The area around Paola experinced massive development in the late 1800s to house dock workers, and the discovery of the hypogeum was reported to the authorities in 1902, but, from the construction of foundations and supports for the new builds, must have been known about for years before. In fact, the area around Hal Saflieni had an ancient name meaning "of the caves", so the site may have been known about long before that.
The hypogeum was excavated by Fr. Magri initially, with the middle level being opened to the public in 1908, and then T Zammit worked on the upper level after the purchase of the houses built on top of the site (the houses being eventualy demolished in the 1990s). However, it was closed to the public in 1991 as the damage caused by high visitor numbers had been realised, and reopened on 7 July 2000 - with climate control and regulated light levels. The lighting in particular dictates the visitor experience - it's timed to go with the audio commentary and only the features being described are illuminated. So you have to keep up!
A door from the AV room leads to the upper level; here there is a massive entrance trilithon and side burial chambers. Zammit estimated, by counting the number of patellas amongst the ochre painted bones found, that there were around 7,000 bodies interred here. The path through to the middle level was closed for excavation work, so we all trooped back to the rear of the entrance lobby and down a dimly lit modern spiral staircase.
The middle level has the most interesting features whilst the lower level cannot be visited, just observed from above.
Our guide showed us a section of wall with pick holes in it; no metal tools have been found, so it's suggested that animal horns were used to create enough of a gap to insert a piece of wood, which when soaked with water would expand, forcing open the natural faults and fissures - with flint, obsidian and stone tools used to complete the rock quarrying. Then we moved through to the oracle chamber with its ochre spiral painted ceiling; the guide encouraged one of the party to speak into the oracle hole, but deemed his tone not deep enough for the full resonant effect.
We passed through another ochre painted chamber - this time with spirals within hexagons - to the trilithon looking down into the lower level and onwards to the "holy of holies". The lower level has 7 steps leading down to it - but then a 2m drop! There are side chambers at the level of the last step, and the group discussed whether these might have been accessed using a plank as a bridge between them.
The votive or "snake pit" adjacent to the second ochre painted room is thought to be the location where the Sleeping Lady was found. This small (only 12cm long) terracota statuette is the pride of the collection at the National Museum of Archaeology with its exceptional level of craftmanship; the curvaceous female figure is reclining on a couch and is often referred to as the sleeping goddess of fertility. As finds in the pit were discovered whole rather than broken, we discussed the possibility that the pit had been filled with water or perhaps straw to prevent damage to items placed or even thrown in.

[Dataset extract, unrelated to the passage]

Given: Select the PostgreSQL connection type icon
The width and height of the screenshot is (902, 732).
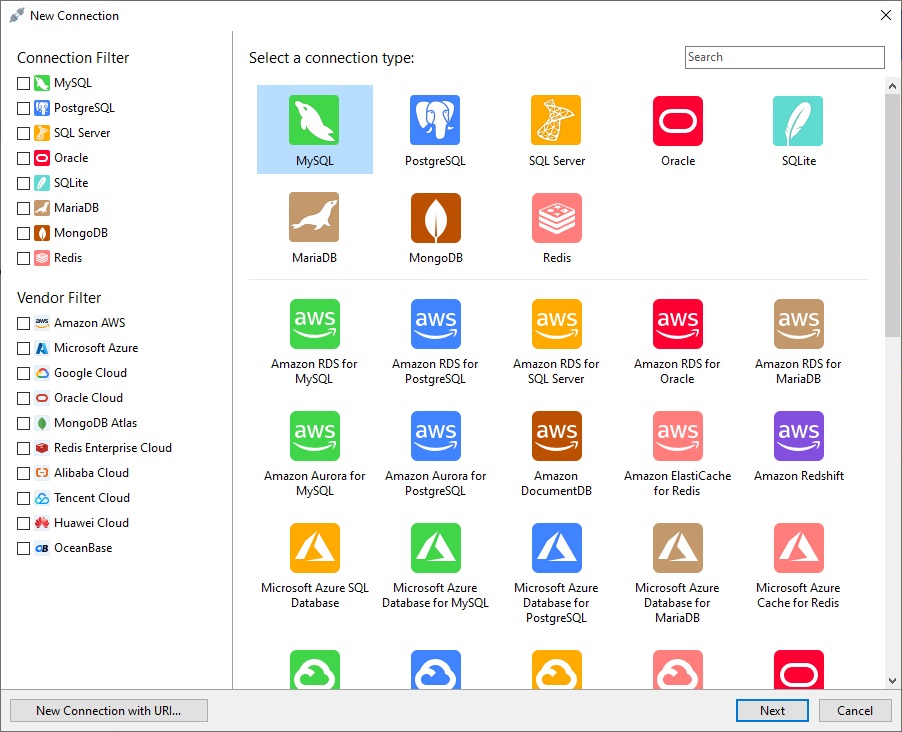Looking at the screenshot, I should coord(435,121).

The "holy of holies" chamber has a facade that possibly mimics the roof structure of Maltese temples, and has a side chamber of it, a niche (possibly for a statue) and libation holes. This chamber would have significant amounts of natural light from a shaft which runs right down through the hypogeum around the summer solstice.
Then we retraced our steps to look at the main hall, with its trilithon windows through to niches and smaller chambers beyond, and to the holy of holies. The chamber was originally painted with red ochre and some of the pigment is still visible.
Then round past the area where builders confessed to breaking through in 1902, with arches to support the houses above visible, and back to the spiral staircase up and out as the light faded behind us.
A fascinating place! I would have loved to have spent more time in each part, but the light levels are strictly controlled, and as I mentioned, timed to coincide with the audio tour, so it wasn't an option.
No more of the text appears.